笑顔が良い。美人だからとか関係ない素敵な笑顔、人の心を幸せにする笑顔で女は感謝を述べた。


「でわ、社長室にいきましょう。」

「ちなみにどんな能力をくれるんでしょうか?」


歩きながら話す。

俺の言葉使いは適当だ。営業関係の仕事はしたことがない。

一応、仕事関係の話をする時は丁寧語にしようと思っている。


「まず、外見変更ですね。あと、効果小の魅了能力、

 男性に効果があると嫌でしょうから女性限定にしときますね。

 さらには、若返りと不老です。
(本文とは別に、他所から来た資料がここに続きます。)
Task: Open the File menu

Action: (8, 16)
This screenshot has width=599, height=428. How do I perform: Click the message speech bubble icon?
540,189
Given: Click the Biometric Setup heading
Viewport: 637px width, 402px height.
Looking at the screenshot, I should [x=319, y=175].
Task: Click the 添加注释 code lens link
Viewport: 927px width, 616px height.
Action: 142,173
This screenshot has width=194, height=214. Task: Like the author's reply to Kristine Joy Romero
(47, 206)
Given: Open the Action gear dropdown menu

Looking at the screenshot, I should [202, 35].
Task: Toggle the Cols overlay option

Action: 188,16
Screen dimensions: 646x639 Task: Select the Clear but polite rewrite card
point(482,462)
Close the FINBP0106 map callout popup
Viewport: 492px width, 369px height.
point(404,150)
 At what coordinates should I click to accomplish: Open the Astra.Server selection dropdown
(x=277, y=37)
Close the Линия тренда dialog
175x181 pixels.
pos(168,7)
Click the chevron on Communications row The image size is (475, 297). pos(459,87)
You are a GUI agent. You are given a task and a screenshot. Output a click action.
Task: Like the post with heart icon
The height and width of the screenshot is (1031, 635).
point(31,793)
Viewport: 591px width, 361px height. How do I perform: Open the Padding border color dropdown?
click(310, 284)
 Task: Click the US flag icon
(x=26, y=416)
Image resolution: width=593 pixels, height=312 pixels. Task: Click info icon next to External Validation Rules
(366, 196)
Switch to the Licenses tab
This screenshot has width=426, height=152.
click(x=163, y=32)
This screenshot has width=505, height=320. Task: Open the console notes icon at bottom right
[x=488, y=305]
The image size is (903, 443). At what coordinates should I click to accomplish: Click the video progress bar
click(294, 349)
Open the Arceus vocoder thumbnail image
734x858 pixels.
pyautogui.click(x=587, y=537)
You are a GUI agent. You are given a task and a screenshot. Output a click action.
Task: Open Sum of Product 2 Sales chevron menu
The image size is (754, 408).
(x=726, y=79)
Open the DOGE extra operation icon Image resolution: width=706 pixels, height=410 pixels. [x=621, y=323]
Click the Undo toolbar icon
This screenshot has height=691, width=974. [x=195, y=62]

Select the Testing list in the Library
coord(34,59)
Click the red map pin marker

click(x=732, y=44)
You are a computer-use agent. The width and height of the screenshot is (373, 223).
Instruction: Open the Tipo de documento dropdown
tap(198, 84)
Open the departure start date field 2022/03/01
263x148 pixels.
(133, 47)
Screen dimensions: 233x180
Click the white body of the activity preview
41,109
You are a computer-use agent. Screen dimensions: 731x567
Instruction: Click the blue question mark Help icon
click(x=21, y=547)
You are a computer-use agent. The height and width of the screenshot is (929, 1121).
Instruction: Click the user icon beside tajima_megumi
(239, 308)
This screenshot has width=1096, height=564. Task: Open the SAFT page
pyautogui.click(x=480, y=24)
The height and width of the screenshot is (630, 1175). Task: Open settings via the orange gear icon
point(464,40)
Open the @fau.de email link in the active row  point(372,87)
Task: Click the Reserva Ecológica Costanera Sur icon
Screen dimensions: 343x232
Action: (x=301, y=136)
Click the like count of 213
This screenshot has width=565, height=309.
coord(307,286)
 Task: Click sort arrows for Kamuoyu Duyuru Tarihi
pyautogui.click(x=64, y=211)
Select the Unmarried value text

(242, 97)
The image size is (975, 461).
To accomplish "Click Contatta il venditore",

若い体力じゃないと楽しめませんからね。」


と、少しおばちゃんっぽいしぐさでからかうようにいってくる。

この女の年はしらない。外見からもわからない。

22から26、28だろうか?同僚と話しているときは若く見え、

キリっと仕事をしているときはそれなりの年に見える。

まぁ、女の年なんてこの仕事をする前から、外見で判断することはできなかった。

ましてや人外の年なんぞ興味もない。


若返りかぁ、たしかに地球に戻った時は、体が重い。

せっかく金が入っても遊ぶ体力がないよなぁと思っていたのでありがたい。

しかし、いきなり不老かぁ。嬉しいといえば嬉しいが、不気味でもある。


「外見変更はどんなふうに?地球での生活に支障はでますか?」

「外見はいま流行の草食系とのことです。詳細は社長に聞いてください。

 ある程度の要望は聞いてくれるかもしれません。免許証の写真は変えておきます。

 卒業アルバムとか他の映像記録まで変えるのは、めんどいのでしないそうです。

 コミュ障の佐々木さんは、うちの派遣仲間以外に友達がいないから問題はないでしょう。」


草食系って流行っているのか、具体的にどんな外見になるんだ?

それに、なんで俺のプライベートを知っているんだ?俺は別にコミュ障ではないぞ!

たんにめんどいから卒業後とか退職後に連絡を取らなくなるだけで、

在学中や勤務中はちゃんと友達はいたぞ!


「それもコミュ障っていうんですよ。」

「人の心読むの止めろよ!」

「表情に出ていただけです。」

「まじかよ!ってかめんどうがらずに全部の映像記録も修正してくれよ。」

「わかりました、佐々木様のご要望は社長に上申させていただきます。」


上申しておしまいだろ!っと心にだけ思っておく。まぁ、実際、この会社以外に交友関係ないしな。


「能力追加はそれだけ?」


もう、タメ口でいいや。


「他にも細かい点はいろいろありますね。種族変更じゃなかった外見変更すると

 すでにお持ちの能力と矛盾しないような調整とかいろいろ必要ですし、まぁ、細かい点は変更後に」

「え、種族変更?」

「さあさあ、社長は忙しいんですから速く速く。」


そう言って女は社長室に入っていく。


「お母さん、じゃなかった社長、例の案件の希望者を連れてきました。」


ぷっと吹くと、女が軽く睨んでくる。素で間違ったことが恥ずかしいようだ。

社長は、さすが豊穣の女神の名で翻訳されるだけあり、

実り豊かな胸をしてらっしゃる。

30前半にも見えるが、肌が綺麗でもっと若くも見える。

年齢不詳であるが、熟女の色香もする良い女だ。


変更する外見について詳細をつめるべく口を開こうとすると


「あら、それは良かったわ。よろしくお願いね。」


と言い終わるまでに、俺の姿は変っていた。